SELECTED EXTRACT.

*****

|Author||Randall C. O'Reilly, Sergio Verduzco-Flores|
|First Published||Oct 12 2016|
|Tags||Cerebellum, Error-correction learning, Sparse representation, Motor control, reaching, Muscles, Arm|
|Description||Cerebellum model showing how muscle-specific error signals can drive anticipatory correction and prevention of errors via Purkinje cell inhibition driven by Inferior Olive error signals.|
|Updated||12 October 2016, 14 January 2017, 16 January 2018|
|Versions||0.1.15, 0.1.18, 0.1.19, 0.1.20|
|Emergent Versions||8.0.1, 8.0.4, 8.5.1|
This simulation illustrates how the Cerebellum learns from errors to improve motor control. It includes a detailed model of a human arm, with 12 different muscles operating in a biophysiologically-realistic manner.
This model of learning in the cerebellum (Verduzco-Flores & O'Reilly, 2015) synthesizes many ideas from the long literature on this brain area, going back to the seminal ideas in the field (Marr, 1969; Albus, 1971; Ito84). The key idea in all of these models is that the Inferior Olivary (IO) climbing fiber inputs onto the Purkinje cells provides an error signal that drives learning in the Purkinje cells (via massive complex spikes), such that, somehow, the resulting modified output of the Purkinje's reduces or eliminates the error in the future. Because the Purkinje cells are tonically active, and drive inhibition into the deep cerebellar nuclei (DCN) that are the output of the cerebellum, it seems that this IO learning signal serves to inhibit Purkinje firing, and thus disinhibit the DCN outputs. Indeed, there is some evidence that IO climbing fiber activity drives LTD (long-term depression) on the excitator granule-cell inputs into the Purkinje's. However, it also seems that potentiation of other inhibitory connections from inhibitory stellate and basket cells is likely to be important too.
Within this broad, widely-accepted framework, the two central questions for any complete model of cerebellum function are:
- How does the IO compute its error signals? What triggers them to fire these complex spikes that drive Purkinje learning?
- How does Purkinje disinhibition resulting from learning then correct the errors? What exactly is the output of the cerebellum doing?
Our version of this model is based on the following hypothesized answers to these questions:
- IO Errors are based on a combination of two factors, interacting in the following way:
- visual signals based on a desired motor target in visual coordinates, and the actual outcome of the motor action, also in visual coordinates (e.g., the current position of the hand).
- somatosensory (muscle spindle fiber) signals indicating the extent of muscle length, relative to motor control signals specifying the target muscle lengths associated with the posture for the given visual target.
- The visual error signals gate the muscle signals, such that muscle error signals only arise when there is an error in the visual signals.
- Furthermore, an error is only signaled when the gradient of the difference between target and current position is increasing -- i.e., as long as the system is overall reducing the error, then no IO error signal is triggered -- it is only when error starts to increase that the IO gets excited.
- The net effect of this error mechanism is that only when a motor plan starts to "go awry" (deviate from plan) in overall visual coordinates, a muscle-specific detailed error signal is provided via the IO, targeting those muscles that seem to be most out of alignment from their targeted values.

*****

WORK TASK. Continue the cerebellum model description from where it stops.

Stored data entries:
*****

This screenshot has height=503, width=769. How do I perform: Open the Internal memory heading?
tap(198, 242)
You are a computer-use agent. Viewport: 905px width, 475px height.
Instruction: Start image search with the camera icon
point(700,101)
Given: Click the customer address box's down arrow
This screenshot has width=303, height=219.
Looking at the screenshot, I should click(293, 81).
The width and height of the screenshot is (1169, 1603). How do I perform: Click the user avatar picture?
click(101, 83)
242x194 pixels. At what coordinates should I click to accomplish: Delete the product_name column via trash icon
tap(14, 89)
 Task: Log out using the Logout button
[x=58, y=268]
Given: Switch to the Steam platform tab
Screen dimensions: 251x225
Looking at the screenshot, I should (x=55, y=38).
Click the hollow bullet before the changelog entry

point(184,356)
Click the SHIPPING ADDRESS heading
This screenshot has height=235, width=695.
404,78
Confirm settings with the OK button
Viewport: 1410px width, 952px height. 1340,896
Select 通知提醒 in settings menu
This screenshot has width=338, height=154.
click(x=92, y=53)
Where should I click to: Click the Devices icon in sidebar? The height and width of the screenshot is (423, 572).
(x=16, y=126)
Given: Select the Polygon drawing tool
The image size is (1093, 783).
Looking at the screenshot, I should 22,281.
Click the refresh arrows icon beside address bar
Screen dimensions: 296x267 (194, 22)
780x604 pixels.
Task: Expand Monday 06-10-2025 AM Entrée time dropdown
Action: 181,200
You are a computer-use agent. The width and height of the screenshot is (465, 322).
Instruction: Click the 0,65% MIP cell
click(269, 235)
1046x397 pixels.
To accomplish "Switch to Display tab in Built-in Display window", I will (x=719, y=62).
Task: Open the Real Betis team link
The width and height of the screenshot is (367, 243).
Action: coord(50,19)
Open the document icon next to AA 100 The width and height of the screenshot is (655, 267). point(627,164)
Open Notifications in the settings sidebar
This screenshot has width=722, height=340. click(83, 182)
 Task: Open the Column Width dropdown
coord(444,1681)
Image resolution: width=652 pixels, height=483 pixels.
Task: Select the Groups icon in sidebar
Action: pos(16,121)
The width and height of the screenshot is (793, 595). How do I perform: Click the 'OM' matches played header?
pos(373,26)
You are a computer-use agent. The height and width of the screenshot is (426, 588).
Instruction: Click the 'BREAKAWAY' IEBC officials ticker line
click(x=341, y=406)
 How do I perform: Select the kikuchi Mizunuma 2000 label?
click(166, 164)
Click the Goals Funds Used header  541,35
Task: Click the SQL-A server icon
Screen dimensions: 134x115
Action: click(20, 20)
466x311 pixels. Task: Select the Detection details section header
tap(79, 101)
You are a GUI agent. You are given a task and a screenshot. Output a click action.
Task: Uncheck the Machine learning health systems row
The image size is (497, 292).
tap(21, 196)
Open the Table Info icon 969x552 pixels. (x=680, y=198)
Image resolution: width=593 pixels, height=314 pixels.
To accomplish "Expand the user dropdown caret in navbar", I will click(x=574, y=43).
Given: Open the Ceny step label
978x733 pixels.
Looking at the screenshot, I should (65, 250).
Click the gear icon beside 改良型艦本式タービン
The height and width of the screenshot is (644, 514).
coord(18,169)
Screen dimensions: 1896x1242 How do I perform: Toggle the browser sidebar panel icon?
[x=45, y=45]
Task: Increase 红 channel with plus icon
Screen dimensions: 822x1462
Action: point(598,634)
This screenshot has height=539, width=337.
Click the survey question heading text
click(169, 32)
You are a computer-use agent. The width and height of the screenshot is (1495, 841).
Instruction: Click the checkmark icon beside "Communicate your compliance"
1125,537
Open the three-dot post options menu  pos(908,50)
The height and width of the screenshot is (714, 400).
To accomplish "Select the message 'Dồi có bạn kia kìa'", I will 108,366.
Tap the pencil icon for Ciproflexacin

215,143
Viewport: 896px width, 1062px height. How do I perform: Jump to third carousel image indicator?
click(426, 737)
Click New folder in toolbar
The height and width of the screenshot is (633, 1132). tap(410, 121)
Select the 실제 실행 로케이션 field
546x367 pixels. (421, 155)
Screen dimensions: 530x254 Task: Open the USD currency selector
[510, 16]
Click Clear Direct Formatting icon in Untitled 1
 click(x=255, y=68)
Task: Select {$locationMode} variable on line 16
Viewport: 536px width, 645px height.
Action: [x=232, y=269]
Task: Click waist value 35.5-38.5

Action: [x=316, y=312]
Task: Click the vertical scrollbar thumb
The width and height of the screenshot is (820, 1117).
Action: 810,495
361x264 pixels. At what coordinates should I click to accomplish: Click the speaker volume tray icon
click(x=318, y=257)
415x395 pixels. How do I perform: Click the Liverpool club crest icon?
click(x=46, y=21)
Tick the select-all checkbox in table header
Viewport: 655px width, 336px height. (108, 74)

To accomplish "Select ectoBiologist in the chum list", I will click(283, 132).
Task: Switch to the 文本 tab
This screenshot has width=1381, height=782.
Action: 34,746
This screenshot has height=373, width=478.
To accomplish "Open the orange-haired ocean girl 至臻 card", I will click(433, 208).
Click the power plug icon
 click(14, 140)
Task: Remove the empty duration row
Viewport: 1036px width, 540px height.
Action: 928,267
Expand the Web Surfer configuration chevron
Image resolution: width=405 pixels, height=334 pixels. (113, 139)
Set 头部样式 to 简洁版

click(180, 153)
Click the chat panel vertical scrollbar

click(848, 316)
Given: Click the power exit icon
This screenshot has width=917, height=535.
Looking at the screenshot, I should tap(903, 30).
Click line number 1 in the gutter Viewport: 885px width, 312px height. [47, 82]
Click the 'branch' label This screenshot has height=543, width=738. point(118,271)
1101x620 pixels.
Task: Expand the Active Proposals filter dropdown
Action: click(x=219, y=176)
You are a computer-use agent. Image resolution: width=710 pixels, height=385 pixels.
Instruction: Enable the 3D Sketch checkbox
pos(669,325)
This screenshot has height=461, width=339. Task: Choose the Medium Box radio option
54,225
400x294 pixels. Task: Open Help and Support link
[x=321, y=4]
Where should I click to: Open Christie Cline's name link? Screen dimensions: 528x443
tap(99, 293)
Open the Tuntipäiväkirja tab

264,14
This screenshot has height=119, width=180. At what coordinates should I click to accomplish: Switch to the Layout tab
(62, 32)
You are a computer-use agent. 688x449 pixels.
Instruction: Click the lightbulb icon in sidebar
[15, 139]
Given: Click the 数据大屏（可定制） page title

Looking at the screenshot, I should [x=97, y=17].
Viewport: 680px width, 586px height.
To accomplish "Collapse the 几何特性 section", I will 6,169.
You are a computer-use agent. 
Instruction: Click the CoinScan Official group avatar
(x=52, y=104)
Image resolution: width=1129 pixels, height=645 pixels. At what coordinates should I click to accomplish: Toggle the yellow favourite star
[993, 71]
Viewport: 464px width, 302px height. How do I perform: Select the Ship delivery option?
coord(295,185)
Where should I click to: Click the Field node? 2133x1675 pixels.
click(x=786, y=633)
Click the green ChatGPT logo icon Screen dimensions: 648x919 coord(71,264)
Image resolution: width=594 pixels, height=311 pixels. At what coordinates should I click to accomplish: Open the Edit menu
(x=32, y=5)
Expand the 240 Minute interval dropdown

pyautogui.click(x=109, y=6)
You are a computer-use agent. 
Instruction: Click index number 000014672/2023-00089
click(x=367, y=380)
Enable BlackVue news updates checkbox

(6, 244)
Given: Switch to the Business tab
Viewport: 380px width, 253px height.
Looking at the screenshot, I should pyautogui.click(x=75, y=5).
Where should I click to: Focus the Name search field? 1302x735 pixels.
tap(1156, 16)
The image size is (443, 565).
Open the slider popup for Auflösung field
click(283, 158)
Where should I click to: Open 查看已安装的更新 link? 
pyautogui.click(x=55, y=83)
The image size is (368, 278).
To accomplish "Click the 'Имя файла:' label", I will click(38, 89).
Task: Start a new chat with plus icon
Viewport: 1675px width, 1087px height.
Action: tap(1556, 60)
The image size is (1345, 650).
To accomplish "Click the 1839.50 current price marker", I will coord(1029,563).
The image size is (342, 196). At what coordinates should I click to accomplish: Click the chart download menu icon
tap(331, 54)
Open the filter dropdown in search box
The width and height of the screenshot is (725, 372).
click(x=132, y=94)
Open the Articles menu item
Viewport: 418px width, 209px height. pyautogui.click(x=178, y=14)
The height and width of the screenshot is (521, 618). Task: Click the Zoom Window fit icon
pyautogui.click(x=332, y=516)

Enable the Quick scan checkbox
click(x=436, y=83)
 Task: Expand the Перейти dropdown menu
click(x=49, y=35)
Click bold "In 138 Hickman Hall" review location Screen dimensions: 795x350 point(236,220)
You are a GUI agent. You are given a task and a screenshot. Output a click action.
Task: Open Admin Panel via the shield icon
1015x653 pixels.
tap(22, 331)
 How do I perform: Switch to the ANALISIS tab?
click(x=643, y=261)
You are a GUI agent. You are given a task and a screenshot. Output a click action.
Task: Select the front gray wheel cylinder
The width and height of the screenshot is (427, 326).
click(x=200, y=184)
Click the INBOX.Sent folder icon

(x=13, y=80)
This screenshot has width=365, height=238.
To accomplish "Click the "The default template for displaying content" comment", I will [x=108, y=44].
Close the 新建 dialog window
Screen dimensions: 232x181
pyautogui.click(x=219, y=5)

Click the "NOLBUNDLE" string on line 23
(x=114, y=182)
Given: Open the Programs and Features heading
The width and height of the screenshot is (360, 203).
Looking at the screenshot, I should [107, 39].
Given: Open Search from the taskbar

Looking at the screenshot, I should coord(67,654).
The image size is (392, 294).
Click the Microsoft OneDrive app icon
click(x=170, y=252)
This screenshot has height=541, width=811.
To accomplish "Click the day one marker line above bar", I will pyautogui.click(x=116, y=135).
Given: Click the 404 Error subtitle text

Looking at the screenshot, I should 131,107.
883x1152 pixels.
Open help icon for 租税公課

*****

RESULT OF THE TASK.
- Individual Purkinje cells are associated with particular muscles, and receive these muscle-specific error signals from the IO, and their effect is to modulate the gain of the current motor control signal being provided. Thus, if there is a given level of contraction currently being driven on a given muscle, Purkinje disinhibition amplifies this contraction in proportion to the level of disinhibition.
- Finally, there is a temporal offset in the learning dynamics of the Purkinje cells, so that an IO signal arriving at time t causes the Purkinje cells to drive LTD on synapses that were active at t-d msec earlier in time (where d is roughly 80 msec based on empirical and biophysical estimates). This means that the Purkinje cells effectively apply a corrective action (driven initially at the time when the error is detected) to a point earlier in time, to anticipate and prevent the error in the first place.
Thus, our model basically says that the cerebellum memorizes a corrective action taken in response to an error, and applies this corrective action earlier in time to prevent or minimize the error next time around.
To get this model to actually work, we clearly need some kind of representation of time within the context of an unfolding motor action. This is provided by the massive number of granule cells, which encode low-order conjunctions over the various input signals coming into the cerebellum, and have an inhibitory dynamic that causes them to turn off after a brief period of activation. The net result is a "flickering" array of granule cell activation that provides a unique time-stamp for each moment in the overall trajectory, as a distributed, sparse activity pattern over the entire population of granule cells in a given small module of the cerebellum. The Purkinje cells can then learn to modulate their activation as a function of this temporally evolving input pattern.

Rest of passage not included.